Goal of the exercise: Line by line, transcribe the listing below exactly.

Provided data:
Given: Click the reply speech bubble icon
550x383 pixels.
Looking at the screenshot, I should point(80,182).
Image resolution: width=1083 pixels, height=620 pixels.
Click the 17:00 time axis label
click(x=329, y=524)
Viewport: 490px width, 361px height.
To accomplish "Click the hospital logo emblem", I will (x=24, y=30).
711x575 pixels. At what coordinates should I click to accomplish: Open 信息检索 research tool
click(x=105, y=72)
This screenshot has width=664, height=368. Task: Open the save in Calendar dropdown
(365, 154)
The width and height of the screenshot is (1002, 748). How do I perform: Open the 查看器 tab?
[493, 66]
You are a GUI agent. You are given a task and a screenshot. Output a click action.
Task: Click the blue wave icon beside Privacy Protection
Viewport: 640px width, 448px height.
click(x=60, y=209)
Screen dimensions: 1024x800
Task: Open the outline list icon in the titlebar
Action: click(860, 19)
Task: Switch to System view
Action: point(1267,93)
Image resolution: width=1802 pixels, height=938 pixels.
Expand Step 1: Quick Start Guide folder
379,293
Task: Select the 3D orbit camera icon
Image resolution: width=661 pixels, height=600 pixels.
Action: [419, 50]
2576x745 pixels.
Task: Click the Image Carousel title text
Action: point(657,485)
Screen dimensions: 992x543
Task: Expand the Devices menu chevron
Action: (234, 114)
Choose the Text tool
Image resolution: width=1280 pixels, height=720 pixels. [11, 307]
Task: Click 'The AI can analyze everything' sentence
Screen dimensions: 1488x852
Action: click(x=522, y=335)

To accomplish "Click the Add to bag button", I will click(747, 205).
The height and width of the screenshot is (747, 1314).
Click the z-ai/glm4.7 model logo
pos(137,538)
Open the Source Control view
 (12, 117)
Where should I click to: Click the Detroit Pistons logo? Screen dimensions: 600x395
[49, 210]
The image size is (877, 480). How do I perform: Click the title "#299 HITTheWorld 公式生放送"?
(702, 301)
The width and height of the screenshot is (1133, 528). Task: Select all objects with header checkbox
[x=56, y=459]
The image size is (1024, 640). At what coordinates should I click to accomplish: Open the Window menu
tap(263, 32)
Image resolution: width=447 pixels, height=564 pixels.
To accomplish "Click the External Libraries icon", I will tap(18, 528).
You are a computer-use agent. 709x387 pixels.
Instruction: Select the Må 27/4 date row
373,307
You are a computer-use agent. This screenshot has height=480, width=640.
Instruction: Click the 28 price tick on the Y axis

Response area:
Given: Click the reply speech bubble icon
550x383 pixels.
Looking at the screenshot, I should point(80,182).
Image resolution: width=1083 pixels, height=620 pixels.
Click the 17:00 time axis label
click(x=329, y=524)
Viewport: 490px width, 361px height.
To accomplish "Click the hospital logo emblem", I will (x=24, y=30).
711x575 pixels. At what coordinates should I click to accomplish: Open 信息检索 research tool
click(x=105, y=72)
This screenshot has width=664, height=368. Task: Open the save in Calendar dropdown
(365, 154)
The width and height of the screenshot is (1002, 748). How do I perform: Open the 查看器 tab?
[493, 66]
You are a GUI agent. You are given a task and a screenshot. Output a click action.
Task: Click the blue wave icon beside Privacy Protection
Viewport: 640px width, 448px height.
click(x=60, y=209)
Screen dimensions: 1024x800
Task: Open the outline list icon in the titlebar
Action: click(860, 19)
Task: Switch to System view
Action: point(1267,93)
Image resolution: width=1802 pixels, height=938 pixels.
Expand Step 1: Quick Start Guide folder
379,293
Task: Select the 3D orbit camera icon
Image resolution: width=661 pixels, height=600 pixels.
Action: [419, 50]
2576x745 pixels.
Task: Click the Image Carousel title text
Action: point(657,485)
Screen dimensions: 992x543
Task: Expand the Devices menu chevron
Action: (234, 114)
Choose the Text tool
Image resolution: width=1280 pixels, height=720 pixels. [11, 307]
Task: Click 'The AI can analyze everything' sentence
Screen dimensions: 1488x852
Action: click(x=522, y=335)

To accomplish "Click the Add to bag button", I will click(747, 205).
The height and width of the screenshot is (747, 1314).
Click the z-ai/glm4.7 model logo
pos(137,538)
Open the Source Control view
 (12, 117)
Where should I click to: Click the Detroit Pistons logo? Screen dimensions: 600x395
[49, 210]
The image size is (877, 480). How do I perform: Click the title "#299 HITTheWorld 公式生放送"?
(702, 301)
The width and height of the screenshot is (1133, 528). Task: Select all objects with header checkbox
[x=56, y=459]
The image size is (1024, 640). At what coordinates should I click to accomplish: Open the Window menu
tap(263, 32)
Image resolution: width=447 pixels, height=564 pixels.
To accomplish "Click the External Libraries icon", I will tap(18, 528).
You are a computer-use agent. 709x387 pixels.
Instruction: Select the Må 27/4 date row
373,307
You are a computer-use agent. This screenshot has height=480, width=640.
Instruction: Click the 28 price tick on the Y axis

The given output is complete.